My now DH has 2 children that he was paying for when we got together. The payments were supposed to go straight from his wages. He was a low earner with a small company. He had a call from a very aggressive person from CSA saying you owe £1000 in back pay. When he queried this he was told they would explain after he paid it. He said that we didn't have the money and was told that they knew he had a credit card with that amount available and they were authorised to use the money from there and were only telling him as a courtesy. They took the money and told him his employers hadn't been paying and he should speak to them about it. They insisted they had paid it. Neither party would provide evidence to back their story and we couldn't afford a solicitor.

Sounds like nothing has changed. Bad men just continue to get away with it and good men get driven to despair. Women just continue to do their best against impossible odds.

Pankhurst09 · 15/07/2017 09:45

Namechanger- absolutely awful, 9 years!!! And nothing, no penalty for the father, just, ah well, these things happen. No they bloody don't, they don't just happen, you have done the job of two parents to make things happen. Where would your children be now, where would any of our children be? I think the policy makers conveniently overlook the fact that half the nation would be in care and the other half in jail if we didn't make things happen. If it was a trade union we would have 'downed tools' a long time ago however they have us over a barrel as very very few mothers would neglect their child to prove a point/push for change. The injustice makes me so angry. It is child abuse, how it can be viewed any other way? makes me ashamed to be part of this society.

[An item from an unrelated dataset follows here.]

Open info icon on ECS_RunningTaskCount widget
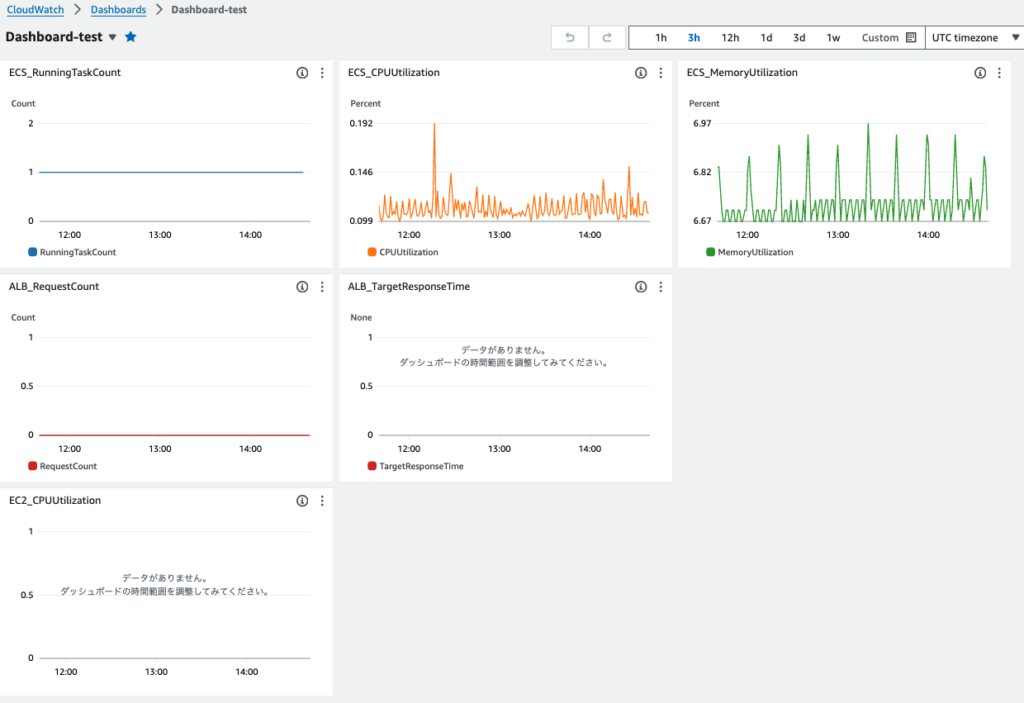Viewport: 1024px width, 703px height. click(302, 73)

Starlight- that is a good point about access, many times I have had disagreements with ex about consistency as he has a night out/plans/etc... on his night but if I dared to change plans do something differently I am purposefully withholding access, despite the fact I've always put the children at the centre. So much so that I was so anxious and worried about their well being when he moved out if they had asked to see their dad I would have literally driven them in the middle of the night, don't know how well that would've gone down right enough if we had all actually turned up at the bachelor pad.

OP posts:
Pankhurst09 · 15/07/2017 09:50

Big old- that is interesting to hear both sides, I haven't entered into the system yet. I fear it is where I'm headed though and it isn't a good thought. You are right about the impossible odds, something needs to change.

OP posts:
emilybrontescorset · 15/07/2017 10:48

I also disagree with people saying you will be the one to reap the rewards when the nrp refuses to pay for their child or see them and look after them on a regular basis.
Not true.
Both myself and dcs would be substantially happier if their dad paid for them and saw them and cared for them on a regular basis.
How on earth is it better for the resident parent to have to pick up all the slack, it isn't.

There are some disgusting parents around and they should be treated the same way as those who commit benefit fraud are.

JimmysMum1988 · 15/07/2017 11:46

OP I agree completely but I know I will never get any more than £7 a week from him. So I'd rather not have it. If I was entitled to more I certainly would try and get it As I do struggle but £7 a week really wouldn't make any real difference to myself or my children.

It winds me up. He lives the free life, has more money than I do with 2 children and his parents send him money every week and he still moans that he can't afford to give me anything. If I can do it I'm pretty sure that he can!!!